Hi I posted a question yesterday and assigned points before realizing that there was an issue with the results. The question is here:
http://www.experts-exchange.com/Programming/Languages/Scripting/Perl/Q_23198749.htmlTo restate what I am trying to do here are 2 sample lines of text
Sample 2 lines in the text file (one of about 60000 lines, each of which will be parsed) each one represents a "record":
Line 1) AN 0000001--DT Jnl Article--MT Print^PDF--AU Smith, T.E.--PA JAW--TI The Life and Times of Dr. Water--DE Water Quality^Training^Coliforms
^Water Industry--AB Overall it blah blah blah
Line 2) AN 0000002--DT Jnl Article--MT Print--AU Smith, T.E.--PA STA--TI Water Conservation in Africa--DE Water Quality^Conservation^Water
Industry^Africa--AB There is an abstract here
Line 3) .... etc.
What I need to do is
1) find all records that have PA JAW or PA ST(A|B|C|D|E|F|G)

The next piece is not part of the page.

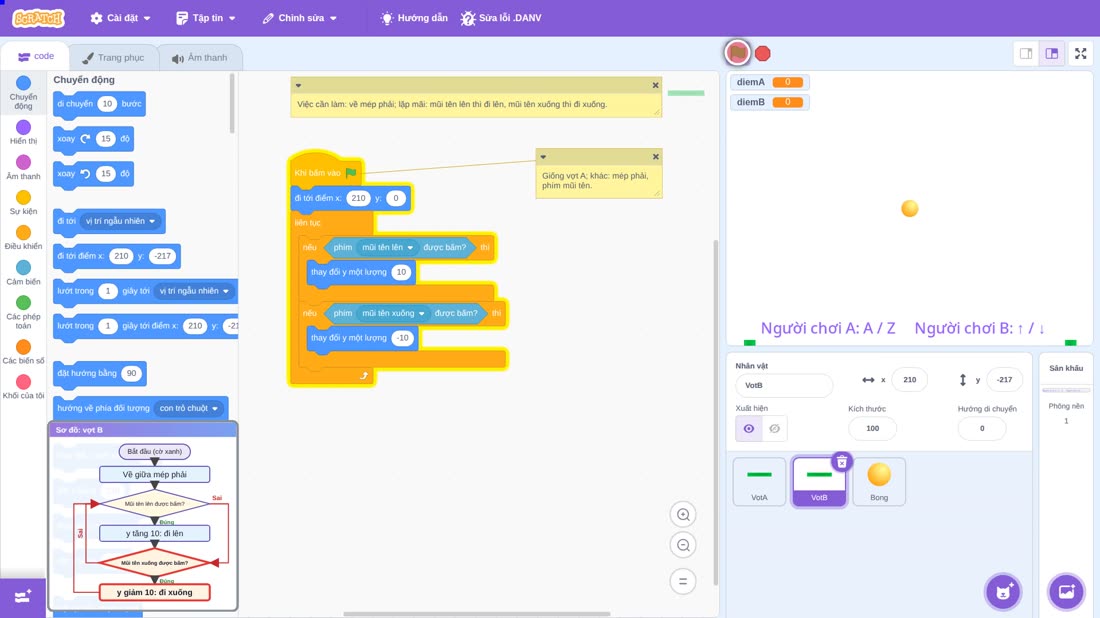Open the Tập tin menu

[206, 18]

2) Create an alphabetical list of the terms used in the "DE Water Quality^Training^Coliforms
^Water Industry"
So it will cycle through each line and would not repeat any particular term used again in the list
So in the above record after reading line 1 the list would be
Coliforms
Training
Water Industry
Water Quality
After the second line it would be
Africa
Coliforms
Conservation
Training
Water Industry
Water Quality
3) The -- are actually \x1e but EE wouldn't display it when I copied and pasted it
*** 4) This is where the catch is that I didn't know yesterday. Some of the Descriptors may have a \x1e in it - for example here is one example
"DE Water Quality^Distribution Systems^Metering^Zurich, \x1eSwitzerland^Associatio
ns^Members
hips^Assoc
iation \x1e Management^Strategic Planning\x1eAB Abstract here"
So in the output it made
Association
Management
Switzerland
Zurich,
That is basically what I need to fix in the output. Also there may be extra whitespace surrounding the \x1e so it needs to parse it together as a single space.
The solution I originally accepted was:
while( <> ){
@key{split/\^/,$1}=() if /\x1e(PA JAW|PA ST[A-G])\x1e/ && /\x1eDE\s*([^\x1e]*)/;
}
$\=$/;
print for sort keys %key;
Unfortunately I don't understand it well enough to figure out how to modify it.